TAP SYSTEMS、タップ操作で文字入力する「TAP」がVRでも活用できるというデモ動画を公開

 2018年9月20日、TAP SYSTEMSは指の動きで文字入力ができるウェアラブルデバイス「TAP」を使い、VR内でSNSやメールのやり取りをするデモ動画を公開した。ニュースサイト「Engadget 英語版」が報じた。

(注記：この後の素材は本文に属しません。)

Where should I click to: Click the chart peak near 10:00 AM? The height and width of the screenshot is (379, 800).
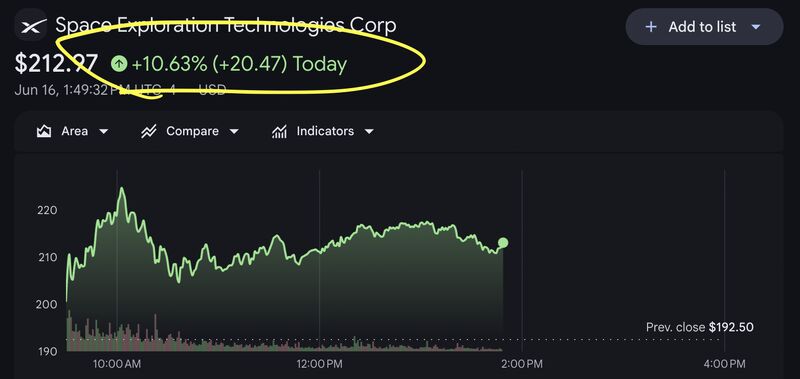(121, 189)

・Tap's wearable keyboard makes typing in VR applications a breeze
https://www.engadget.com/2018/09/20/taps-wearable-keyboard-typing-VR-applications-productivity/

 VR内での文字入力はスクリーンキーボードが主流だ。しかし、現実のキーボードと比べて使い勝手はよくない。そのためVR内で使える入力機器は多くのメーカーが挑戦している分野だ。TAP SYSTEMSが販売しているTAPは5本の指に装着する、ケーブルでつながった指輪のようなデバイス。指の動きを検知し、動かした指に対応した文字を入力できる。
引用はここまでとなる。